Jonathan Castillo-Ibarra, a 24-year-old citizen of El Salvador, applied for a withholding of removal and protection under the United Nations Convention Against Torture based on his former membership of Mara Salvatrucha, better known as MS-13.
Castillo-Ibarra originally entered the United States with a relative when he was 12 years old. He was placed in immigration proceedings, and in 2005 he received a final order of removal after failing to depart voluntarily. Instead of heading back to El Salvador, however, Castillo-Ibarra remained in the U.S. and became a member of MS-13. He was found in Indiana in 2011 with 21 grams of cocaine on his person, and was subsequently removed back to El Salvador.
Two months later he was found in Indiana again, and this time was arrested for possession of marijuana. This arrest led to Castillo-Ibarra’s previous cocaine charge being reinstated, and in December 2012 he was sentenced to 20 years imprisonment for dealing cocaine.
While in prison, the Department of Homeland Security contacted Castillo-Ibarra and notified him that he would be removed back to El Salvador pursuant to his 2005 order. Castillo-Ibarra, who had multiple tattoos indicating his membership in MS-13, stated that he was afraid to return to El Salvador because he had quit the gang and would likely be murdered in retaliation. His aunt had already been threatened and beaten, and Castillo-Ibarra himself had also been threatened. He stated that the police would likely not help him in El Salvador.

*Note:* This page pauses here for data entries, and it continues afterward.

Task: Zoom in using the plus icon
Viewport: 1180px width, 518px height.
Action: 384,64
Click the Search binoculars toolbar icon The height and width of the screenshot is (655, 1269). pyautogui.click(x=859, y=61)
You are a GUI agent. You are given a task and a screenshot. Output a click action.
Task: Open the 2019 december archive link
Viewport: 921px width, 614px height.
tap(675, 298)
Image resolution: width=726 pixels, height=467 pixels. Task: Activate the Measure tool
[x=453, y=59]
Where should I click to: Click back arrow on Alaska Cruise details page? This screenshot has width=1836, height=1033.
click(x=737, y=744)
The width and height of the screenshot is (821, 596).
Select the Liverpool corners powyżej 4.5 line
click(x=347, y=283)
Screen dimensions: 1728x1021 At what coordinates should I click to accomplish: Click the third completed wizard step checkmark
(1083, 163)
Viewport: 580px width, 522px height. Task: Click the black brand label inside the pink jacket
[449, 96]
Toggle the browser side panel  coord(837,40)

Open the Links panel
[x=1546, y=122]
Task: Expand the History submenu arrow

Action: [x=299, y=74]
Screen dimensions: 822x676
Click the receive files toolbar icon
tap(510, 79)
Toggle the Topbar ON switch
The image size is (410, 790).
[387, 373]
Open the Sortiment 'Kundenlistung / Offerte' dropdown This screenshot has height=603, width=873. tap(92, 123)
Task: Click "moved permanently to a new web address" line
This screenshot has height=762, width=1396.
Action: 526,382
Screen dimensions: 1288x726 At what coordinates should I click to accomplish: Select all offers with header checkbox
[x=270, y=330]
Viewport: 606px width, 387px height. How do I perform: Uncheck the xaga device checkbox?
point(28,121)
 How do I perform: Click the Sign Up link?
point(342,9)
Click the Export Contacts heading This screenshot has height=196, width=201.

During an interview with an asylum officer, the officer concluded that Castillo-Ibarra did not have a reasonable fear of persecution or torture because no one had actually tried to harm him in El Salvador, and he couldn’t link possible gang retaliation with the government. Not only that, but an Immigration Judge also found that because Castillo-Ibarra had been convicted of a “particularly serious crime” (cocaine trafficking), he was not eligible to remain in the United States. The Board of Immigration Appeals agreed, and as a result Castillo-Ibarra filed a petition for deferral under the Convention Against Torture.
The Seventh Circuit Court of Appeals looked over Castillo-Ibarra’s petition, but eventually sided with the Immigration Judge and the Board of Immigration Appeals. As both previous agencies had noted, Castillo-Ibarra was barred from seeking a withholding of removal because he had already been convicted of a particularly serious crime.
Notwithstanding that determination, the Seventh Circuit also held that even if he had not been convicted, Castillo-Ibarra still would not be entitled to relief under the Convention Against Torture, because he had not shown that he more likely than not would experience severe pain and suffering authorized by the Salvadoran government. As a result, Castillo-Ibarra will be forced to return back to El Salvador, regardless of his previous convictions and former participation in MS-13.